В последних числах августа Ростовы получили второе письмо от Николая. Он писал из Воронежской губернии, куда он был послан за лошадьми. Письмо это не успокоило графиню. Зная одного сына вне опасности, она еще сильнее стала тревожиться за Петю.
Несмотря на то что уже с 20-го числа августа почти все знакомые Ростовых повыехали из Москвы, несмотря на то, что все уговаривали графиню уезжать как можно скорее, она ничего не хотела слышать об отъезде до тех пор, пока не вернется ее сокровище, обожаемый Петя. 28-го августа приехал Петя. Болезненно-страстная нежность, с которою мать встретила его, не понравилась шестнадцатилетнему офицеру. Несмотря на то, что мать скрыла от него свое намеренье не выпускать его теперь из-под своего крылышка, Петя понял ее замыслы, и инстинктивно боясь того, чтобы с матерью не разнежничаться, не обабиться (так он думал сам с собой), он холодно обошелся с нею, избегал ее, и во время своего пребывания в Москве исключительно держался общества Наташи, с которою всегда имел особенную, почти влюбленную, братскую нежность.
По обычной беспечности графа, 28-го августа ничто еще не было готово для отъезда, и ожидаемые из Рязанской и Московской деревень подводы для подъема из дома всего имущества пришли только 30-го.
С 28-го по 31-е августа, вся Москва была в хлопотах и движении. Каждый день в Дорогомиловскую заставу ввозили и развозили по Москве тысячи раненых в Бородинском сражении, и тысячи подвод, с жителями и имуществом, выезжали в другие заставы. Несмотря на афишки Растопчина, или независимо от них или вследствие их, самые противуречащие и странные новости передавались по городу. Кто говорил о том, что не велено никому выезжать; кто, напротив, рассказывал, что подняли все иконы из церквей и что всех высылают насильно; кто говорил, что было еще сраженье после Бородинского, в котором разбиты французы; кто говорил напротив, что всё русское войско уничтожено; кто говорил о Московском ополчении, которое пойдет, с духовенством впереди, на Три Горы; кто потихоньку рассказывал, что Августину не велено выезжать, что пойманы изменники, что мужики бунтуют и грабят тех, кто выезжает, и т. п. и т. п. Но это только говорили, а в сущности и те, которые ехали и те, которые оставались (несмотря на то, что еще не было совета в Филях, на котором решено было оставить Москву) — все чувствовали, хотя и не выказывали этого, что Москва непременно будет сдана и что надо как можно скорее убираться самим и спасать свое имущество. Чувствовалось, что всё вдруг должно разорваться и измениться, но до 1-го числа ничто еще не изменялось. Как преступник, которого ведут на казнь, знает, что вот-вот он должен погибнуть, но всё еще приглядывается вокруг себя и поправляет дурно надетую шапку; так и Москва невольно продолжала свою обычную жизнь, хотя знала, что близко то время погибели, когда разорвутся все те условные отношения жизни, которым привыкли покоряться.
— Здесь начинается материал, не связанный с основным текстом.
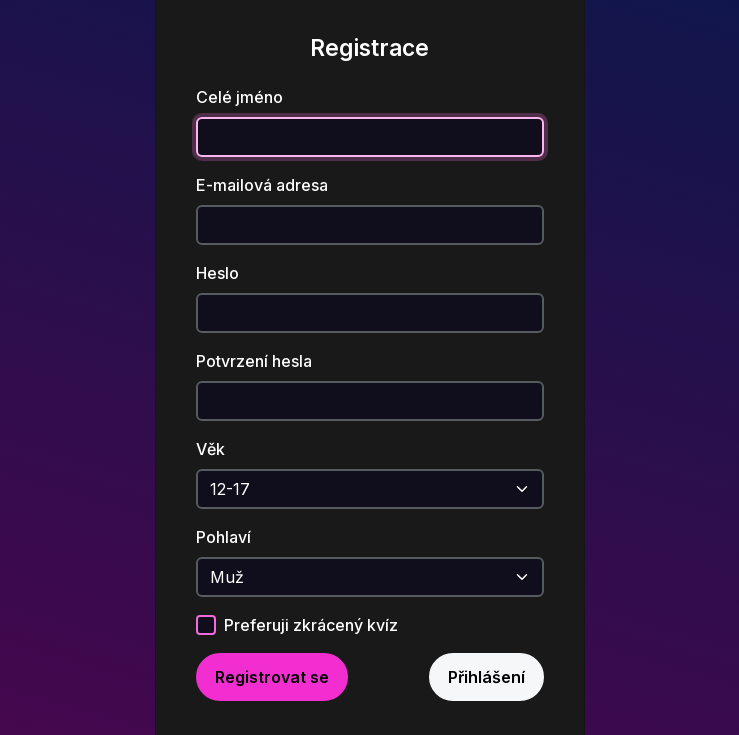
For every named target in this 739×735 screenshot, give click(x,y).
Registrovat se (272, 677)
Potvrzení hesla (254, 361)
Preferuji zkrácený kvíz (311, 625)
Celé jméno (239, 97)
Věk (210, 449)
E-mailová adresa (262, 185)
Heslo (217, 273)
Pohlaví (223, 537)
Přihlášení (486, 677)
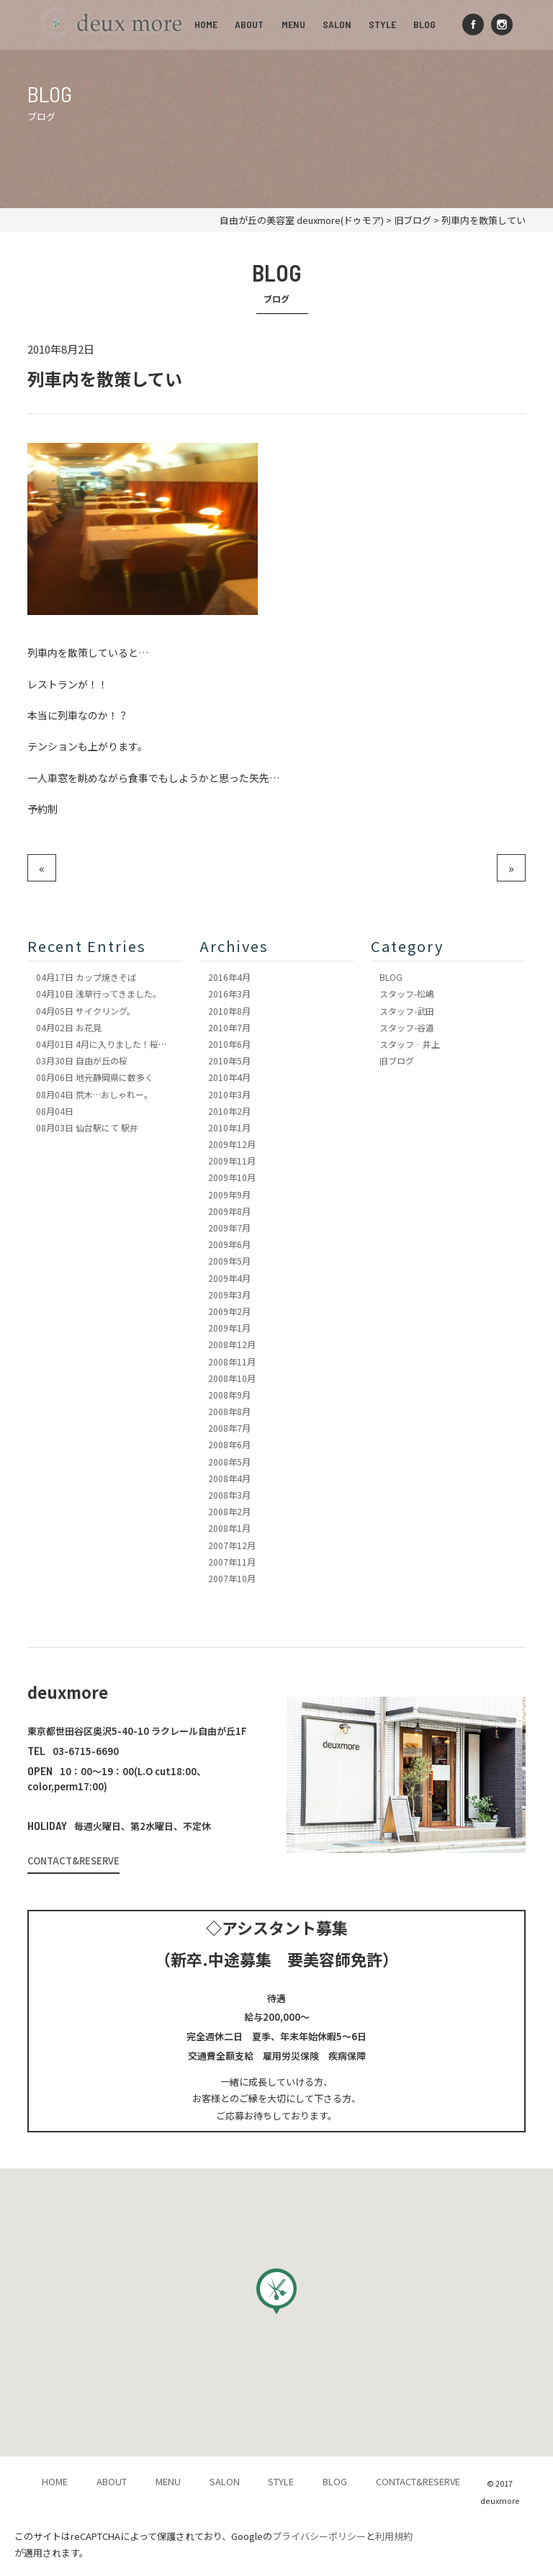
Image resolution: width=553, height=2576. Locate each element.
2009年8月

В продолжение этих трех дней, предшествовавших пленению Москвы, всё семейство Ростовых находилось в различных житейских хлопотах. Глава семейства, граф Илья Андреич беспрестанно ездил по городу, собирая со всех сторон ходившие слухи и до̀ма делал общие поверхностные и торопливые распоряжения о приготовлениях к отъезду.
Графиня следила за уборкой вещей, всем была недовольна и ходила за беспрестанно убегавшим от нее Петей, ревнуя его к Наташе, с которою он проводил всё время. Соня одна распоряжалась практическою стороной дела: укладываньем вещей. Но Соня была особенно грустна и молчалива всё это последнее время. Письмо Nicolas, в котором он упоминал о княжне Марье, вызвало в ее присутствии радостные рассуждения графини о том, как во встрече княжны Марьи с Nicolas она видела Промысл Божий.
— Я никогда не радовалась тогда, — сказала графиня, — когда Болконский был женихом Наташи, а я всегда желала, и у меня есть предчувствие, что Николинька женится на княжне. И как бы это хорошо было!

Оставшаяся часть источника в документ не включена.